Your task: Tally every line in the entries below that holds "agent", then give only the total.

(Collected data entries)

•••••

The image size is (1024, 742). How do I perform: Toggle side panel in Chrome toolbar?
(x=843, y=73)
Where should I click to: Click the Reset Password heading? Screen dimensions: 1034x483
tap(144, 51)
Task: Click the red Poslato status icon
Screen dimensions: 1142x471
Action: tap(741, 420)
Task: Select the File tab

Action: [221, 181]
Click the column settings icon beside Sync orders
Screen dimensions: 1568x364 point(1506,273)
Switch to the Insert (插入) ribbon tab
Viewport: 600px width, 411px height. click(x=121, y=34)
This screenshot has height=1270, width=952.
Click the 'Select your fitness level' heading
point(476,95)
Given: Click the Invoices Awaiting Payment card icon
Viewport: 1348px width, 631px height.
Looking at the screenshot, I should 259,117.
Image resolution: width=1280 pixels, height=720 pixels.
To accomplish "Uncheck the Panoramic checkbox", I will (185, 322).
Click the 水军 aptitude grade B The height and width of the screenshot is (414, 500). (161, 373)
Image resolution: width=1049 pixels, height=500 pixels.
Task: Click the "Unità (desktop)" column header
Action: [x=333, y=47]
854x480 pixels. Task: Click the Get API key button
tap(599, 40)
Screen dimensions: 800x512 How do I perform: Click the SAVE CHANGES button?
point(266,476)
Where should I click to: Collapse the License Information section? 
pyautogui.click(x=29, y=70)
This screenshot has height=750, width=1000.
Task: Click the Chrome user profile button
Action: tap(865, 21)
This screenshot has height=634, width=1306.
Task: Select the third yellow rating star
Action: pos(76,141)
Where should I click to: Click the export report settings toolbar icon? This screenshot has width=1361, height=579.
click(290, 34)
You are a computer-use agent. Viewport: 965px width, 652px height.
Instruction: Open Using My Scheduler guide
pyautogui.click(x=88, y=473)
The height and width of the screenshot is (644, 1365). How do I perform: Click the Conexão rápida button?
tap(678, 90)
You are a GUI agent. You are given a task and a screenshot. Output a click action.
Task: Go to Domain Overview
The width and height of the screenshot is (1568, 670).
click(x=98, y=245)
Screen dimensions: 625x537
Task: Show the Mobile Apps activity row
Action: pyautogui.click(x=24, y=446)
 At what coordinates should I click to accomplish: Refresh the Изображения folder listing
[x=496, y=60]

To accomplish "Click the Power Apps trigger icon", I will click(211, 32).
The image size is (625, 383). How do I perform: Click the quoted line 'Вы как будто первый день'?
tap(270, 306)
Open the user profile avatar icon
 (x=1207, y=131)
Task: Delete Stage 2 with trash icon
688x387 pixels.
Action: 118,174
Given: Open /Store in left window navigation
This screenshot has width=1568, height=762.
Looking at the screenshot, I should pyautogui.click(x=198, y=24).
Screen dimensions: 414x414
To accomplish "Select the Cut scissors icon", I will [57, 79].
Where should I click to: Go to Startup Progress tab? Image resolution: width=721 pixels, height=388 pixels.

•••••

Solution to this task: 2